Overall, we definitely had more capacity than needed with 2X100W panels but also nearly ideal conditions. Even when our campsite was in the shade, we tended to leave the van at trailheads during the day and would get a good charge. In drizzle, would get a trickle of 20W in and saw 140W max input in the mid-day sun. We're already thinking what other powered items we may add in future trips.

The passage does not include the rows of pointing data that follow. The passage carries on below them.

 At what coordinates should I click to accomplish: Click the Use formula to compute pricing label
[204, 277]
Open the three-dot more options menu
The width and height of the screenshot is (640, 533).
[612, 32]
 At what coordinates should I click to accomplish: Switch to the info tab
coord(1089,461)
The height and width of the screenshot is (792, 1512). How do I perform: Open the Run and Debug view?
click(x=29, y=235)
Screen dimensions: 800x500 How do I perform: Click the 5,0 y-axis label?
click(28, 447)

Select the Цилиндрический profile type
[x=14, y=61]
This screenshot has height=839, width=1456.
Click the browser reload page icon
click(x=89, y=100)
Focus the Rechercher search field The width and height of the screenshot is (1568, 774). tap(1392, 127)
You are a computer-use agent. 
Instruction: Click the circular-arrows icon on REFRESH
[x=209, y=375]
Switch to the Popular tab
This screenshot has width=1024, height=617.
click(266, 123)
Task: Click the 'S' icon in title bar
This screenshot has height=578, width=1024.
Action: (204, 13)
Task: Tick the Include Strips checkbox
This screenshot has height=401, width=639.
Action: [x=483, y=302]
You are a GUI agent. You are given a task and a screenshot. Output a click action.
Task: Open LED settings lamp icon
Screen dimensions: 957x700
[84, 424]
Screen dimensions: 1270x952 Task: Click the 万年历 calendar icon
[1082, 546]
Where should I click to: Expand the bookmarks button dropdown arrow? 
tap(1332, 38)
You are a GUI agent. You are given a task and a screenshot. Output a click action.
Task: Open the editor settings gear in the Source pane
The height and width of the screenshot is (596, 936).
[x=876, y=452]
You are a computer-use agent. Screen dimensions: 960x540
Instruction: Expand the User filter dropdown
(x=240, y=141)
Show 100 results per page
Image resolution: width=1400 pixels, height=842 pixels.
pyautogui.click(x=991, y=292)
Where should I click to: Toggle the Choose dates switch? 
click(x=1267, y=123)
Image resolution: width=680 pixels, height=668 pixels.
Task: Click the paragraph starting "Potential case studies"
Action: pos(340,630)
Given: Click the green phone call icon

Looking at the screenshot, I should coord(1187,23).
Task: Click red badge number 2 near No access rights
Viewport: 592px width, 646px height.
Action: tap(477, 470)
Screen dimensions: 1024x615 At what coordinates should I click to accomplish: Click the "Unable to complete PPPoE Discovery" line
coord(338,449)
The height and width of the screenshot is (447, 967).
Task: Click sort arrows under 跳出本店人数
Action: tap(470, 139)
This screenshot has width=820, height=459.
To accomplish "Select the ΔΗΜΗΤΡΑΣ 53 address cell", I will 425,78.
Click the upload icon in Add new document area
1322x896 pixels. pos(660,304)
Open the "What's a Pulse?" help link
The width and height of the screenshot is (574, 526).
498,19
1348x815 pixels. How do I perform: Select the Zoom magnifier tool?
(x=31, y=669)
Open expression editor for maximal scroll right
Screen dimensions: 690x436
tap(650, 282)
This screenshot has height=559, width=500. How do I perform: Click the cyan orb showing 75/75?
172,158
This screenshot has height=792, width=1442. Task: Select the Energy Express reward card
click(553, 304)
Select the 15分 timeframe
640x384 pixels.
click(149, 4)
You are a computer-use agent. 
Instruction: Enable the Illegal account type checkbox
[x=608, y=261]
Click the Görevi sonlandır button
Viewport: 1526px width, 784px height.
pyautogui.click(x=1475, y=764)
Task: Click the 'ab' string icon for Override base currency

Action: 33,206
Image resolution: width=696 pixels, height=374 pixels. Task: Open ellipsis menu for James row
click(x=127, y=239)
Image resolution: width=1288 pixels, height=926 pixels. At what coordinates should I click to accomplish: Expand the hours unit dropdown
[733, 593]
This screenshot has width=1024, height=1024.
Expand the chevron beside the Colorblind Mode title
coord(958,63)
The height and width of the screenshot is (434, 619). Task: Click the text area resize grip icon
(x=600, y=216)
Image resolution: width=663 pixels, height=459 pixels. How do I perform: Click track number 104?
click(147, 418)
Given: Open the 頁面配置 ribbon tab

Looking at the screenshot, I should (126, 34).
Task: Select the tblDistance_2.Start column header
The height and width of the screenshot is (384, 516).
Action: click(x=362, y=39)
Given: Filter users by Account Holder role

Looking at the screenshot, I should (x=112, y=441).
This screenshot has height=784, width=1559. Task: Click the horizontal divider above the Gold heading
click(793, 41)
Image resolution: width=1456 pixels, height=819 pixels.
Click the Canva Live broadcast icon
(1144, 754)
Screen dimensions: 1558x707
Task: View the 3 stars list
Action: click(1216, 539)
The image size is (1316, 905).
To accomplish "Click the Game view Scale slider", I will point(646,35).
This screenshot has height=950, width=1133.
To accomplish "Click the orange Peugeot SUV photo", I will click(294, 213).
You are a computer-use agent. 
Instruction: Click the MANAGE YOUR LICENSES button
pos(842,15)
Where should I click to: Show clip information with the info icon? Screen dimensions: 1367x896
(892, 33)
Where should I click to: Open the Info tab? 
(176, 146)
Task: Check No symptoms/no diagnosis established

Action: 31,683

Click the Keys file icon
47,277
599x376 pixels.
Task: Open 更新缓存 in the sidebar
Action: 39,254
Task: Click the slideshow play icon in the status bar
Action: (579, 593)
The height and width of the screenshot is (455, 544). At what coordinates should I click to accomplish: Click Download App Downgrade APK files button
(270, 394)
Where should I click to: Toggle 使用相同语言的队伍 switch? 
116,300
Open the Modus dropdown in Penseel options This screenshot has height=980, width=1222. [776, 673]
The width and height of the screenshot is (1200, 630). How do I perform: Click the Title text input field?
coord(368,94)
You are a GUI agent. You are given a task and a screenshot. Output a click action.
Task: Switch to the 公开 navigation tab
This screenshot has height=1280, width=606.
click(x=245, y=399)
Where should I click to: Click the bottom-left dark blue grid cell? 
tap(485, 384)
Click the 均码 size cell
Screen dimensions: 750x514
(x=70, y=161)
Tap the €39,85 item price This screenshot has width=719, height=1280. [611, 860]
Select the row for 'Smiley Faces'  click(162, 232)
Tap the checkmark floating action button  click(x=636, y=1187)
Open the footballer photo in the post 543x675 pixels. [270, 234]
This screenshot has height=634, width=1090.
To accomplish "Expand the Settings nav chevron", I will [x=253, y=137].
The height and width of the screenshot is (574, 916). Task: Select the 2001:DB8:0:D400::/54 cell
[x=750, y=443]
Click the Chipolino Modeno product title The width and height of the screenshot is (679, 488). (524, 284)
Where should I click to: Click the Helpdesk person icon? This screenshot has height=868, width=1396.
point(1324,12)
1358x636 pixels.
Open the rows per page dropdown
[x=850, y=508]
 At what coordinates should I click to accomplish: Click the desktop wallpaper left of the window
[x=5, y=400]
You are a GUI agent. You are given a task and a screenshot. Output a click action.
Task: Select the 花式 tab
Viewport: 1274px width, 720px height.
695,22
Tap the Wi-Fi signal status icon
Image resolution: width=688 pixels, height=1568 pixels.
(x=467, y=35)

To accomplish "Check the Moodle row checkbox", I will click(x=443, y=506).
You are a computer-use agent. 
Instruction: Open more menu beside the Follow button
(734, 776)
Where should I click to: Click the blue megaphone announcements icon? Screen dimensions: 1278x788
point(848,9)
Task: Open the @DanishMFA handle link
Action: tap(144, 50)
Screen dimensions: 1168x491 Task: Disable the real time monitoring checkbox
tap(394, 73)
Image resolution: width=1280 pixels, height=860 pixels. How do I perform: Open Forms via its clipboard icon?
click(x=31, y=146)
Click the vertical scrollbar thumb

Thanks again for the advice!
 

Riverchi

New member
You were able to drop the headliner and AC trim from the back? I thought you had to start from the front.
Sorry, forgot to respond to this part of your message! Yes, I was able to remove from the back. First the vertical trim around the rear doors and then from the back to the front - I took off every panel but the front two. I also had to remove all the rear A/C trim. Trim tools are almost required to not mark up everything, I used this cheap set (they were only okay but MUCH better than screwdrivers):
https://www.amazon.com/gp/product/B00HNMLQAG/ref=ppx_yo_dt_b_asin_title_o00_s00?ie=UTF8&psc=1

The headliner was definitely made to be removed front to back but if you work carefully it wasn't too bad in reverse. The hardest part was getting the sides of each headliner panel removed. There are tabs on the side that slot into the roof sheet metal and working in reverse order made these difficult because you have to bend them. I found it easiest if I took out all the center clips for all the panels at once - then they're all kind of loose and easier to bend without damaging them. I broke only a couple clips but luckily had ordered a bag anticipating the worst:
https://www.amazon.com/gp/product/B01B60YD8C/ref=ppx_yo_dt_b_asin_title_o09_s00?ie=UTF8&psc=1

Surprisingly, all the A/C trim was straight-forward to remove - that was the part I was dreading. Getting the big plastic pieces back in place was a little bit of Tetris but not too bad. I had forgotten some of the order since I left them out for a couple days while I attached the roof rails. I only took a couple pictures, they're below just in case they're useful.

Why reverse order? I hate trim work because it never seems to go back 100% the way you started and if anything was going to be slightly off or rattly I wanted it to be behind me instead of annoying me to death. My solar rack is only behind the A/C unit so I didn't need full-length roof rails.